Document extract:
┄┄┄┄┄┄┄┄┄┄
After analyzing segmentations from input video and \(iMotion\) maps separately, we now combine the Tubelets from both, resulting proposal set denoted by \(\mathrm {T}_{\text{ i }Motion}\) \(\cup \) \(\mathrm {T}_{\text{ v }id}\). As reported in Table 5, the MABO increases up to 69.5% and Recall reaches 93.6%. This is an improvement of \(\sim \)7% in MABO and \(\sim \)16% in Recall over the individual best of video and \(iMotion\) segmentations. The experiments till this point are conducted on the training set of UCF Sports. This validates the set of grouping functions, \({\varPhi }\), and that the two Tubelet sets \(\mathrm {T}_{\text{ i }Motion}\) and \(\mathrm {T}_{\text{ v }id}\) complement each other for localizing actions. We fix this setting for the experiments to follow.

5.3 Pruning and Spatiotemporal Refinement

In this section, we evaluate the impact of pruning and spatiotemporal refinement on the quality of action proposals of UCF Sports, MSR-II and UCF101. The validation for grouping functions and segmentation is already done on the training set of UCF Sports. Now, we report results when considering all the videos of these three datasets, to be comparable with the numbers reported by other methods. Before moving to results, we provide the implementation details of pruning and spatiotemporal refinement.

Implementation Details For motion pruning we set \(P=50\), so that at least fifty proposals are retained from each video. Also, motion pruning is only applied to \(\mathrm {T}_{\text{ v }id}\), since proposals from \(\mathrm {T}_{\text{ i }Motion}\) are expected to have enough motion content. Overlap pruning is similar to non-maximum suppression, but applied without classification scores and therefore can affect the recall. To minimize its impact on Recall, we set a high overlap threshold of 0.8 for overlap based pruning. For spatial refinement, we set N equal to \(5\%\) of the frame width.

Table 6 Impact of pruning and spatial refinement of Tubelets on UCF sports: even after motion pruning the MABO and Recall are maintained with only \(\sim \)26% of proposals

UCF Sports In Table 6, we evaluate the impact of pruning and spatial refinement on MABO, Recall and the average number of proposals per video for UCF Sports dataset. The results for \(\mathrm {T}_{\text{ v }id}\) \(\cup \) \(\mathrm {T}_{\text{ i }Motion}\) for all 150 videos of UCF Sports is similar to that on its train set. Now, with motion pruning there is no loss of MABO and Recall while only \(\sim \)26% of original proposals are used. Further, with overlap pruning number of proposals further goes down to \(\sim \)8% of original number with a small loss in MABO and Recall. Finally, with spatial refinement of Tubelets there is small improvement of Recall. Altogether, with pruning and spatial refinement we are able to decrease the number action proposals by a factor 12 with only a modest loss in MABO and Recall.
┄┄┄┄┄┄┄┄┄┄
Tasks to complete:
a - In the action-proposal excerpt, what overlap threshold is set for overlap based pruning?
b - Please copy the three entries below, each with its size line and coordinate line, word for word.

Supplied data:
┄┄┄┄┄┄┄┄┄┄
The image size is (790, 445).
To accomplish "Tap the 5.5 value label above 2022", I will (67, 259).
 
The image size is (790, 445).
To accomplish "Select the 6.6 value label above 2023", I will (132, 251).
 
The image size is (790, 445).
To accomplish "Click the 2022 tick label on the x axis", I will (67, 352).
┄┄┄┄┄┄┄┄┄┄
Written answers:
a - 0.8

b -
The image size is (790, 445).
To accomplish "Tap the 5.5 value label above 2022", I will (67, 259).
 
The image size is (790, 445).
To accomplish "Select the 6.6 value label above 2023", I will (132, 251).
 
The image size is (790, 445).
To accomplish "Click the 2022 tick label on the x axis", I will (67, 352).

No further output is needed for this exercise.